Not only that, but the good people of Ireland stand square behind both Cllr. Hurley and the party he nobly represents. They're young(ish). They're confident. They're smug (albeit with smugness somewhat chastened by global financial collapse). They're ready to put their shoulders to the wheel. They shelter beneath Cllr. Hurley's giant ears waiting for a chance to turn this country around. They look like this (or at least the ones under his left ear do).

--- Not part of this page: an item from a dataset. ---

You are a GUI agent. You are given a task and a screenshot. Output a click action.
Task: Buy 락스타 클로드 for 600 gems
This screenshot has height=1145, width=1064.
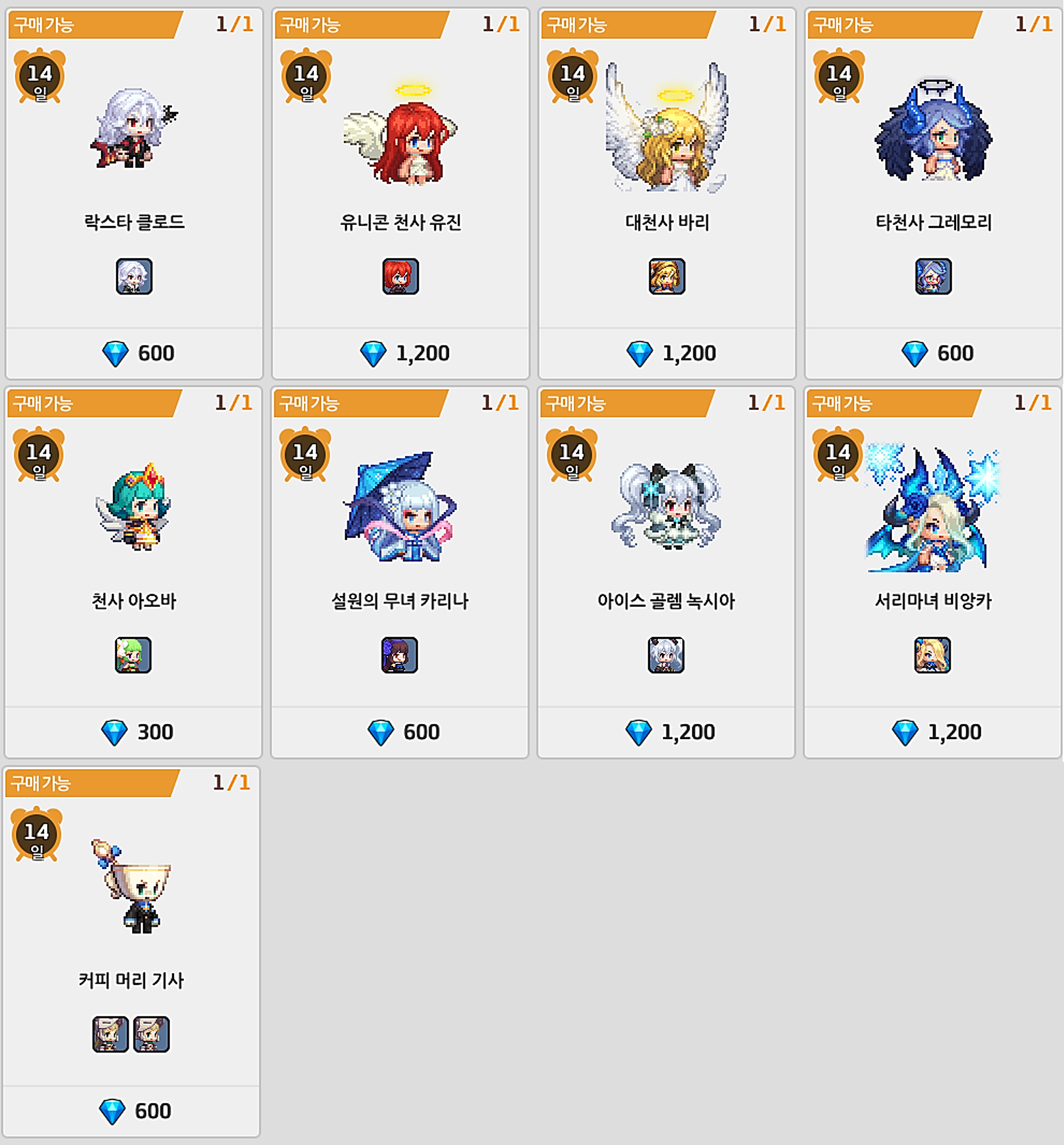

So much for the intended effect. An alternative reading was offered by Jess as we strolled past it at the weekend. The heavenly sky of optimism in the background might be just that: heavenly. Cllr. Hurley may, in fact, be dead. He's lived a rich, full life but his time (as it must with all men) has come. There to meet him at the pearly gates are an eclectic bunch of loved ones who've gone before him. Forms are mutable in the afterlife, so Cllr. Hurley may soon (if he so chooses) "look" like that confident successful guy with the blonde hair and blue shirt. Anything's possible. He could even have boobs.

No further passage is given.